▸ **Work instructions**: With the pictures left out, retype exactly the lines below starting at the line that contains "The height and" and ending at the line that contains "The image size is (1473, 812).".

▸ **Supplied records**:
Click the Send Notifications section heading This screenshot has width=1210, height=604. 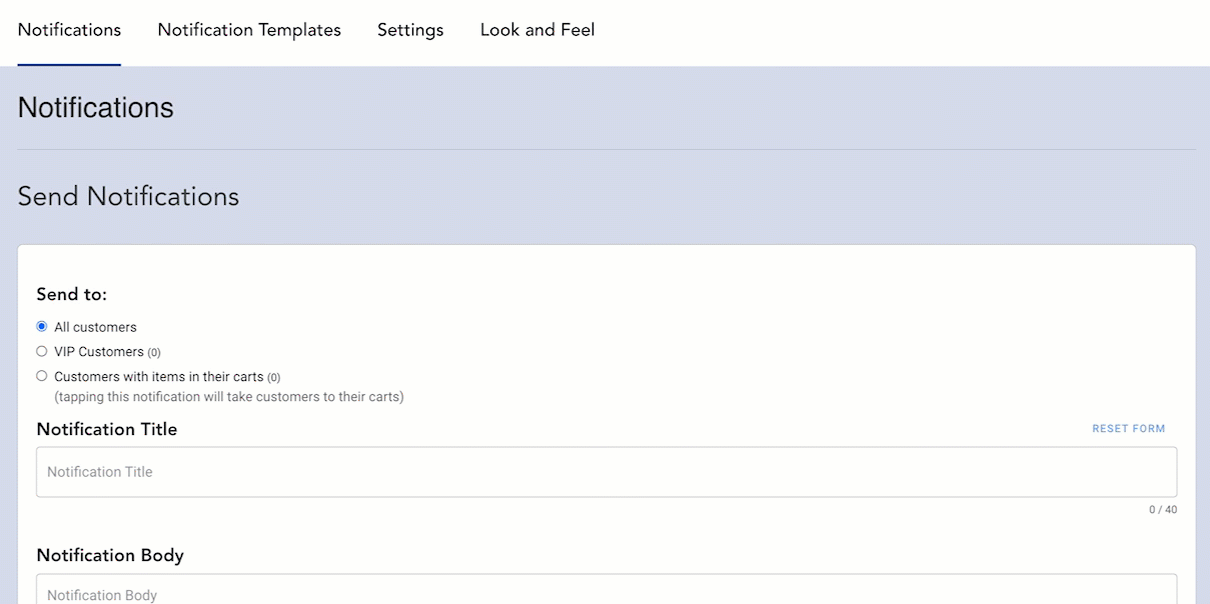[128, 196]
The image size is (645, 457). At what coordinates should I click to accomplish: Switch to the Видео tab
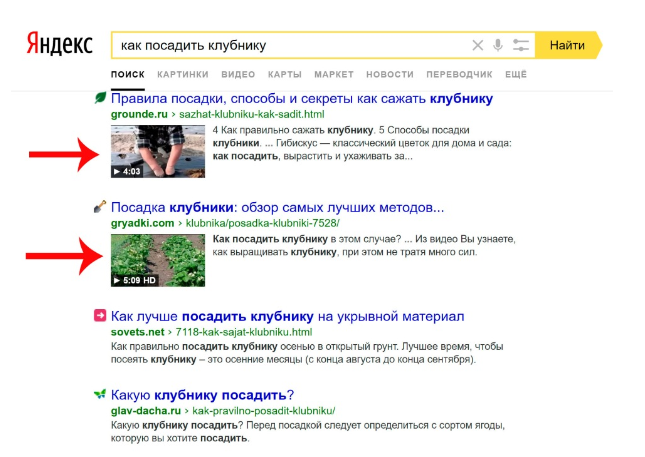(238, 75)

---

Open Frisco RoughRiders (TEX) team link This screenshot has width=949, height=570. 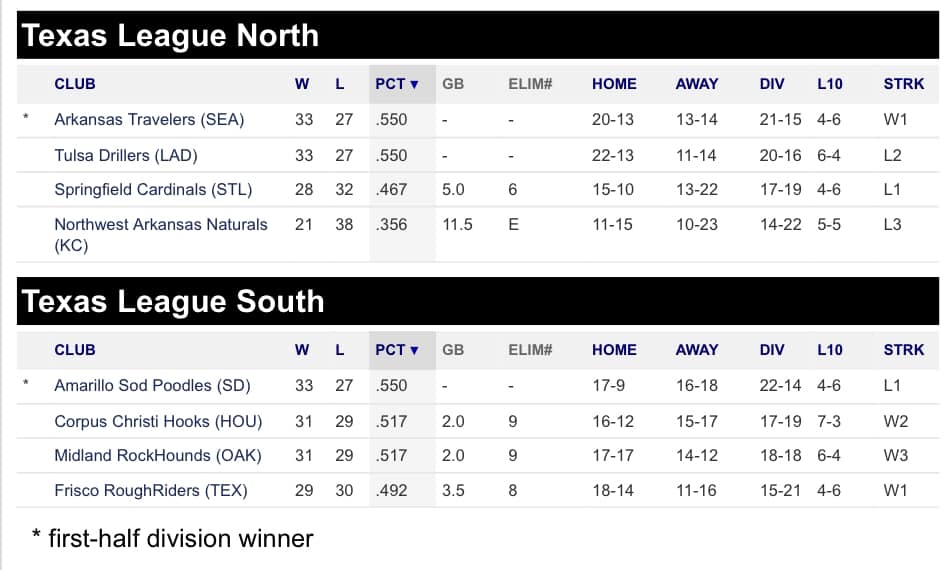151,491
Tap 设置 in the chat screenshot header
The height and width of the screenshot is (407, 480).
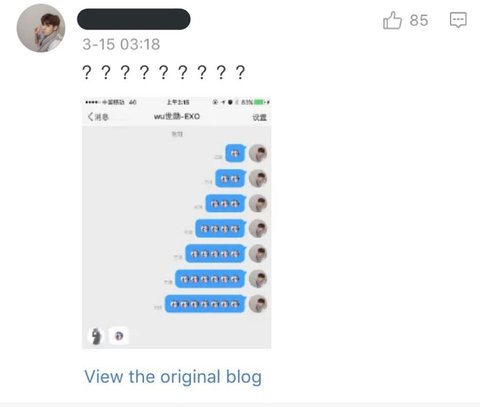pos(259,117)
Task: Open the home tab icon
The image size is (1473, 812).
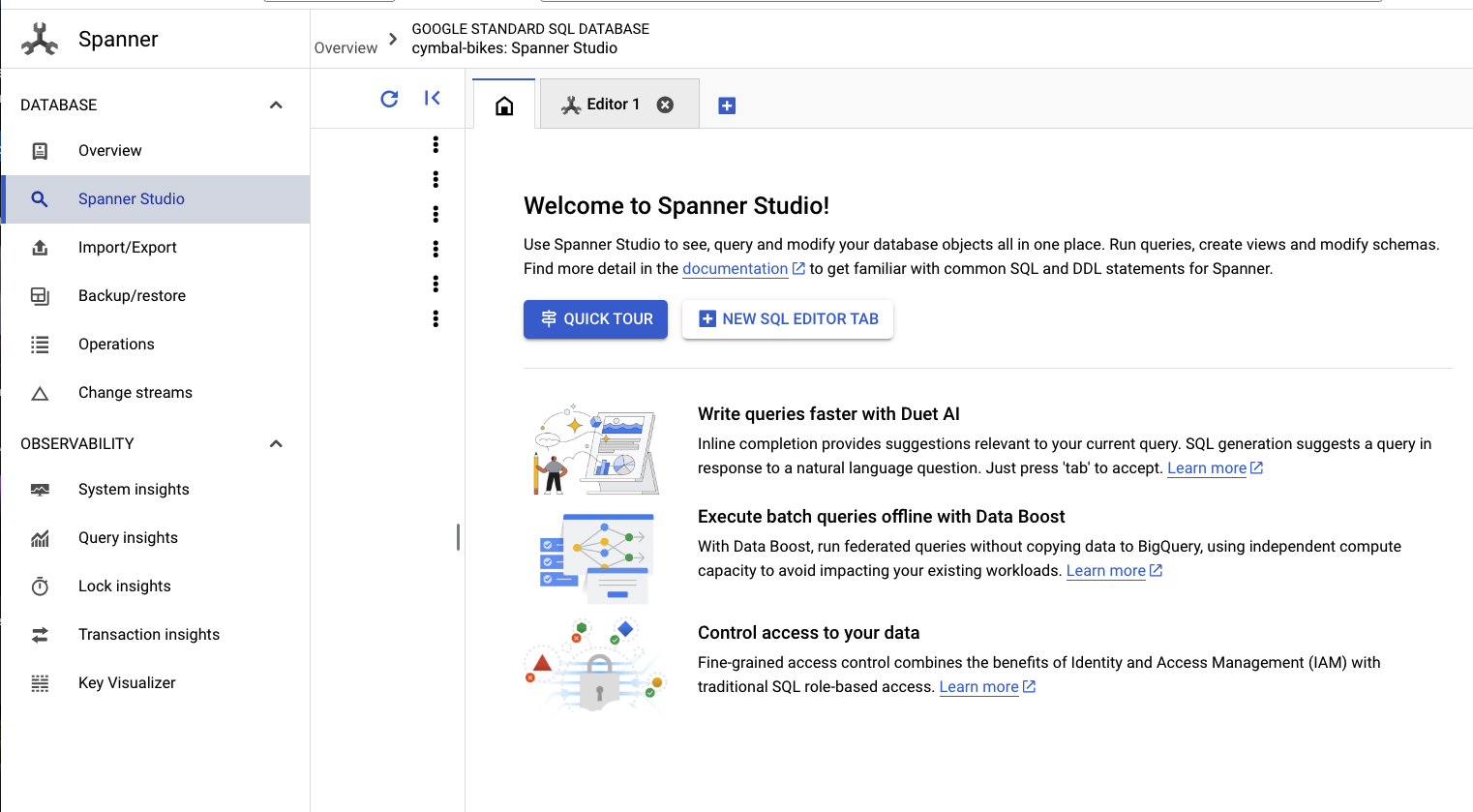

▸ **Answer to this exercise**:
The height and width of the screenshot is (407, 480).
pos(259,117)
Task: Open the home tab icon
The image size is (1473, 812).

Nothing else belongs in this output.